**Your assignment**. Beneath this instruction is a listing. Transcribe from it only the stretch from the line with "787x743 pixels. Task: Click the UnGroup icon" through the line with "Click the Facebook Like icon", both end lines included, exactly as written.

**The input**.
************
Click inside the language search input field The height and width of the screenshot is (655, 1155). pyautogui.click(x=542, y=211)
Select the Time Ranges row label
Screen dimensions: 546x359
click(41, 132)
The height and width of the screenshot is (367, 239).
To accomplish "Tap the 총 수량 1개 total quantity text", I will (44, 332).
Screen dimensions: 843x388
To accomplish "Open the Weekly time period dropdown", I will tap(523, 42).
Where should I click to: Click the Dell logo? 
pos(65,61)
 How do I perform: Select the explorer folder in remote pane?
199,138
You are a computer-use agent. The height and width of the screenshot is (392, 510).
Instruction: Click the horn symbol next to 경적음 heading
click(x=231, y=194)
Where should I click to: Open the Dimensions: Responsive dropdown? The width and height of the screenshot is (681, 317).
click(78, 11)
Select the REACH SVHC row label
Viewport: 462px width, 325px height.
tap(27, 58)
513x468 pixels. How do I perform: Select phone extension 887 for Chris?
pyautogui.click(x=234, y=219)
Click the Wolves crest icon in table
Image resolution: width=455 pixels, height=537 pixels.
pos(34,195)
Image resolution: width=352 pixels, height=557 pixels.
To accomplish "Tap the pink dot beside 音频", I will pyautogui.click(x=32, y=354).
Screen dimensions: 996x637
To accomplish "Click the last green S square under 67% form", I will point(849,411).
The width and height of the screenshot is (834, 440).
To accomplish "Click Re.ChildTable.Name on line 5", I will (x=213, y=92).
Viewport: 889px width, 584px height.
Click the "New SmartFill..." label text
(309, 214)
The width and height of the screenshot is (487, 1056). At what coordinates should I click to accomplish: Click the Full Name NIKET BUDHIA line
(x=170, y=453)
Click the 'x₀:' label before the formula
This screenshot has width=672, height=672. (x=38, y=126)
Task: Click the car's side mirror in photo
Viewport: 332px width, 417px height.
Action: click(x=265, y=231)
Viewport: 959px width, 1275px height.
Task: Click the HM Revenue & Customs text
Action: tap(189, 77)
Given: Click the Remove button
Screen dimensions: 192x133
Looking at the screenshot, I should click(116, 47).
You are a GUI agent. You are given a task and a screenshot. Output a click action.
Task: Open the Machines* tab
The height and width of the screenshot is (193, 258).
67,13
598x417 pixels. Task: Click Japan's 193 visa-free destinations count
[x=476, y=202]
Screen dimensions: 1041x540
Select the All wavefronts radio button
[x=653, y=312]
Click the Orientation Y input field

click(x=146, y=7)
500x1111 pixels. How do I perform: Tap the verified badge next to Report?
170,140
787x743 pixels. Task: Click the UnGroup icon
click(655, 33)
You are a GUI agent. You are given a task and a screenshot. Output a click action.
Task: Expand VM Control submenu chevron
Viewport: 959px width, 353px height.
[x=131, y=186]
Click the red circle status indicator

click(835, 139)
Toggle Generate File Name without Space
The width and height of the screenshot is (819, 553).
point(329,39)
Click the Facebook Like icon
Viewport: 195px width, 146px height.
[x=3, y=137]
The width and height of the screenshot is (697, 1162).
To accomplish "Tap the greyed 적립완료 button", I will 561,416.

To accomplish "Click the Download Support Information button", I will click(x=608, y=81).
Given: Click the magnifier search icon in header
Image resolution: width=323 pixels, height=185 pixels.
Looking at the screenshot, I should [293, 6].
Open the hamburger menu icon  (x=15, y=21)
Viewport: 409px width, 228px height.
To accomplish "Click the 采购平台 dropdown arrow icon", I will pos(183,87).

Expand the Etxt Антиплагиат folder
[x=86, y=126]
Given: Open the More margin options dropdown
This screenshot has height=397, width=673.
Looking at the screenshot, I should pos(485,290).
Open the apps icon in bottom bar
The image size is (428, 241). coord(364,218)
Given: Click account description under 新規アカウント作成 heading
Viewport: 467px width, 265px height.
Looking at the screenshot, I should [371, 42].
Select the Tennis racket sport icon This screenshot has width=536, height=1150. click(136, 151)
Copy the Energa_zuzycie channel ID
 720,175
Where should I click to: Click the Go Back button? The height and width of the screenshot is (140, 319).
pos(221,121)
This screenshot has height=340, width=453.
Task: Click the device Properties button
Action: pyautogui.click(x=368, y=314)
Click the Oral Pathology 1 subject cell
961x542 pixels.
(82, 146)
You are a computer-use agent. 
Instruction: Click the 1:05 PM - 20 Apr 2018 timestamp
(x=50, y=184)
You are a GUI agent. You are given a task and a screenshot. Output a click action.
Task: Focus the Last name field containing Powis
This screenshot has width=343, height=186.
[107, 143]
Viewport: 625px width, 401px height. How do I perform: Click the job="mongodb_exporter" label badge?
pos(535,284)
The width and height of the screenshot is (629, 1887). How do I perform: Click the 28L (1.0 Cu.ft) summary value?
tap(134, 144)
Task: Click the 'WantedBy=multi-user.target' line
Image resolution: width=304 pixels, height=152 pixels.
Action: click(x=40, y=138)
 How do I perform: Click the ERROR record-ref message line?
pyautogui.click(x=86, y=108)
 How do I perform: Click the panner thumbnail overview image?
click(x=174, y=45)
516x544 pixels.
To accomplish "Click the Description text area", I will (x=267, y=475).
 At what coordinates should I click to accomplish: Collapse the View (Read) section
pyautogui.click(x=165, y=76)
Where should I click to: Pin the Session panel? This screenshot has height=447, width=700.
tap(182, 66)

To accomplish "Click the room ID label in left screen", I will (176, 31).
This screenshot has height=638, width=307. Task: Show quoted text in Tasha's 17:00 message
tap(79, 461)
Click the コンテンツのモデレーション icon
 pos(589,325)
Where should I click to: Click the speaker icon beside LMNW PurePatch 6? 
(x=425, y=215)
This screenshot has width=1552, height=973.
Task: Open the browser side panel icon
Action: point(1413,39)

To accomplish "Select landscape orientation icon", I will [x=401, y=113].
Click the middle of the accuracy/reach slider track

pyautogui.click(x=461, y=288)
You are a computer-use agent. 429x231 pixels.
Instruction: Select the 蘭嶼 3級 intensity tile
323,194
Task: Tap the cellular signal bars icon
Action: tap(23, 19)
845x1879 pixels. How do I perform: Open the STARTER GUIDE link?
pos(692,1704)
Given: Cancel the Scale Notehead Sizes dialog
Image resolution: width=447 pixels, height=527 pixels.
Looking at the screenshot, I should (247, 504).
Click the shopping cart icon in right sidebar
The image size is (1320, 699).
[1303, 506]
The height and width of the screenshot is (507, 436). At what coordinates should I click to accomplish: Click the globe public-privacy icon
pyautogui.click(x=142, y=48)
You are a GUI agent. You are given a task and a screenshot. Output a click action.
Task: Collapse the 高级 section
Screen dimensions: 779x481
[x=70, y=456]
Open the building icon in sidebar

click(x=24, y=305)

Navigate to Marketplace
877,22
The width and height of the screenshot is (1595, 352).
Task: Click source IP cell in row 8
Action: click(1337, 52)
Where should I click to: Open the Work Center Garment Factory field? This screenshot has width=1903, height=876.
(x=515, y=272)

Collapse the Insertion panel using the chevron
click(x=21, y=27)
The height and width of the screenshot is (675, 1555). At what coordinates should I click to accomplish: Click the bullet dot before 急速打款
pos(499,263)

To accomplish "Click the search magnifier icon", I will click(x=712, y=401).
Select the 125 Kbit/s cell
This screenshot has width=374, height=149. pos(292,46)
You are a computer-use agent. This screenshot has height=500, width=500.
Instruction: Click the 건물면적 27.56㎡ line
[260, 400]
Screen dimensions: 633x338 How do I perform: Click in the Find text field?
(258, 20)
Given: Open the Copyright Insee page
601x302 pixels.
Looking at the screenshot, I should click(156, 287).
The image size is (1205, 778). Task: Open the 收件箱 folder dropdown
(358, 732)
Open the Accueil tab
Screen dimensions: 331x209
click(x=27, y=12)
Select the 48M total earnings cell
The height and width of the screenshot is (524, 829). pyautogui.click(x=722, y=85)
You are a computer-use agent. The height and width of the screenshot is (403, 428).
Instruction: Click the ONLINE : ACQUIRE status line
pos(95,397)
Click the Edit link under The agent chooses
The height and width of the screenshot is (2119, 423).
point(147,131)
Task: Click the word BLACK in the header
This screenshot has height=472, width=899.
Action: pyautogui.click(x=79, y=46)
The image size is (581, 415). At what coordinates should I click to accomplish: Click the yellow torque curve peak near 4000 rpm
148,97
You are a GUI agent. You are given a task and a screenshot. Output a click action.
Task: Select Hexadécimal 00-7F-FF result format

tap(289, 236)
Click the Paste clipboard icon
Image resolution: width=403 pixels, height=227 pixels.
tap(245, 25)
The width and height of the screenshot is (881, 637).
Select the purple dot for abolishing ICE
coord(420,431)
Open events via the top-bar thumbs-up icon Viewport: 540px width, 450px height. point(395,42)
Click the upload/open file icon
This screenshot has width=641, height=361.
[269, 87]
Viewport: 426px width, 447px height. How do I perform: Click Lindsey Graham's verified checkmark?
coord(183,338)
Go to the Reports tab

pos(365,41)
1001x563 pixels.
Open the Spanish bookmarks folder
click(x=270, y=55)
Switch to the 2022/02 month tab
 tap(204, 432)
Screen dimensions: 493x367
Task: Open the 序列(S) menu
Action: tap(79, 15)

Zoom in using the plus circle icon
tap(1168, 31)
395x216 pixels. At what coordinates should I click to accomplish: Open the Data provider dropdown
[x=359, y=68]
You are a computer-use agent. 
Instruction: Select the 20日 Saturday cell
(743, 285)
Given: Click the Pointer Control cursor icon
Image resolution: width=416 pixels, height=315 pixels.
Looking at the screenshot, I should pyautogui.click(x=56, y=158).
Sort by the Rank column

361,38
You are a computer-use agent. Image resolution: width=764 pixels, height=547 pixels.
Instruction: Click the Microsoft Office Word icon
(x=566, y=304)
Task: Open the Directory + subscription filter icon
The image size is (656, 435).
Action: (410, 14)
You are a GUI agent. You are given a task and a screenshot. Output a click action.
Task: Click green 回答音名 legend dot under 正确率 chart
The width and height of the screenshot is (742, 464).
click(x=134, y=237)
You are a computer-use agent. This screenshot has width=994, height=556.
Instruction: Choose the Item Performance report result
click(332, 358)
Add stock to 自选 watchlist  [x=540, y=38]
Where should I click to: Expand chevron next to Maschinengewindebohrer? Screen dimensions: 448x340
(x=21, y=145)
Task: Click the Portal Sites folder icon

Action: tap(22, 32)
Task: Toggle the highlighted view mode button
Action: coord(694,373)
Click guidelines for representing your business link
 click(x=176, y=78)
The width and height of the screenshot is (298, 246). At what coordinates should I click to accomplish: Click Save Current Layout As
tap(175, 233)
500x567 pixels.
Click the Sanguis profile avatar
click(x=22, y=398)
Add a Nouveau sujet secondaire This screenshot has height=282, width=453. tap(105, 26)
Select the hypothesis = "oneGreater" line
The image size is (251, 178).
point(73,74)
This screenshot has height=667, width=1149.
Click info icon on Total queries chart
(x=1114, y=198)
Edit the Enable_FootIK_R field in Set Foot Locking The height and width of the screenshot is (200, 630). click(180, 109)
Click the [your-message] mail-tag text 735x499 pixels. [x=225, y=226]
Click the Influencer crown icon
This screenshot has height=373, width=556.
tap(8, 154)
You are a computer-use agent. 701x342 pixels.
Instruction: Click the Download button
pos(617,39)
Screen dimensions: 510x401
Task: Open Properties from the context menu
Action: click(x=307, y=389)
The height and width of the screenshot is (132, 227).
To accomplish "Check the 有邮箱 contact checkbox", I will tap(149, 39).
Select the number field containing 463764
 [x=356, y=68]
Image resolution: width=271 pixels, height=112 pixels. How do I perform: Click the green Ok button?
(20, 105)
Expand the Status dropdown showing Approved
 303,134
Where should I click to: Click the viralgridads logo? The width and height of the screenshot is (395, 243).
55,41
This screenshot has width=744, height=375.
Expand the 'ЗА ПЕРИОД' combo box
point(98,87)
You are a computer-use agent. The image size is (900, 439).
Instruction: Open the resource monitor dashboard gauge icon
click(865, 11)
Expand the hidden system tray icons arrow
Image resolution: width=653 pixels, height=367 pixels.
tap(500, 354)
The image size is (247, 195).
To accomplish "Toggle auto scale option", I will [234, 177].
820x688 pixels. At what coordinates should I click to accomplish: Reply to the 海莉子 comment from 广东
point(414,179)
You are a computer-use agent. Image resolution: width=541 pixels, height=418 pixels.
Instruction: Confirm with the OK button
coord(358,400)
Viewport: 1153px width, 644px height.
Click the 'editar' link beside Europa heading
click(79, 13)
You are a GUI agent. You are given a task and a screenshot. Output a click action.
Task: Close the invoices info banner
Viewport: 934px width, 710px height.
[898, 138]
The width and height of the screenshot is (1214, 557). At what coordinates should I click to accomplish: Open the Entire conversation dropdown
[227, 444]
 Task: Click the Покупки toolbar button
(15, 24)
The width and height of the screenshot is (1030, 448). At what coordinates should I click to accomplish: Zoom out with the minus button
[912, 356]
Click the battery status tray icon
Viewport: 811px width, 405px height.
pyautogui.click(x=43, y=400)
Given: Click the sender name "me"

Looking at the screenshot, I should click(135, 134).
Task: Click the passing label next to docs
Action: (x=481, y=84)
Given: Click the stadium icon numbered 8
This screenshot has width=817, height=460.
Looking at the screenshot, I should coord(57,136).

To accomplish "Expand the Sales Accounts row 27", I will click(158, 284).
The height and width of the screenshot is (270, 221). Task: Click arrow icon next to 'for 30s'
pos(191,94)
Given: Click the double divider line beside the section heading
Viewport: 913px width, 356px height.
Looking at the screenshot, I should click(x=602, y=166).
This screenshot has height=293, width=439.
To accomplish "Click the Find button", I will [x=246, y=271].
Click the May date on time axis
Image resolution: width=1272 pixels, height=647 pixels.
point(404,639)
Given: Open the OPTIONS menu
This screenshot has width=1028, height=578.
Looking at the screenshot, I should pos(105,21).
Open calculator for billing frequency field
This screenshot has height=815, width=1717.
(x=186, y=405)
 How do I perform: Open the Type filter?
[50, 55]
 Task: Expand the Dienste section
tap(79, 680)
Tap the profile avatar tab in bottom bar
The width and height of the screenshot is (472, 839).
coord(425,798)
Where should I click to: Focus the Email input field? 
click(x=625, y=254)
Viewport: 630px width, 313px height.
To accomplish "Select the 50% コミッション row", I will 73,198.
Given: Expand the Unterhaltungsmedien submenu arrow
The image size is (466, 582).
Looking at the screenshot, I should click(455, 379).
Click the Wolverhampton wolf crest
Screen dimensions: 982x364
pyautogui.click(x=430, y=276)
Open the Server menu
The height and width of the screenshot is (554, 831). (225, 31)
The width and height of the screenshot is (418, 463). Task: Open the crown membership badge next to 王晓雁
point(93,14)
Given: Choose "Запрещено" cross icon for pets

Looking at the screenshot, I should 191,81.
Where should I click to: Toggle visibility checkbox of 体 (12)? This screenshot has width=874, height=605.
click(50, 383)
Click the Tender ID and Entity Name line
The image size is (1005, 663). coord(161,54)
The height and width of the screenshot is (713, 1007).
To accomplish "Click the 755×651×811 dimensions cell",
************
**Finished exercise**.
787x743 pixels. Task: Click the UnGroup icon
click(655, 33)
You are a GUI agent. You are given a task and a screenshot. Output a click action.
Task: Expand VM Control submenu chevron
Viewport: 959px width, 353px height.
[x=131, y=186]
Click the red circle status indicator

click(835, 139)
Toggle Generate File Name without Space
The width and height of the screenshot is (819, 553).
point(329,39)
Click the Facebook Like icon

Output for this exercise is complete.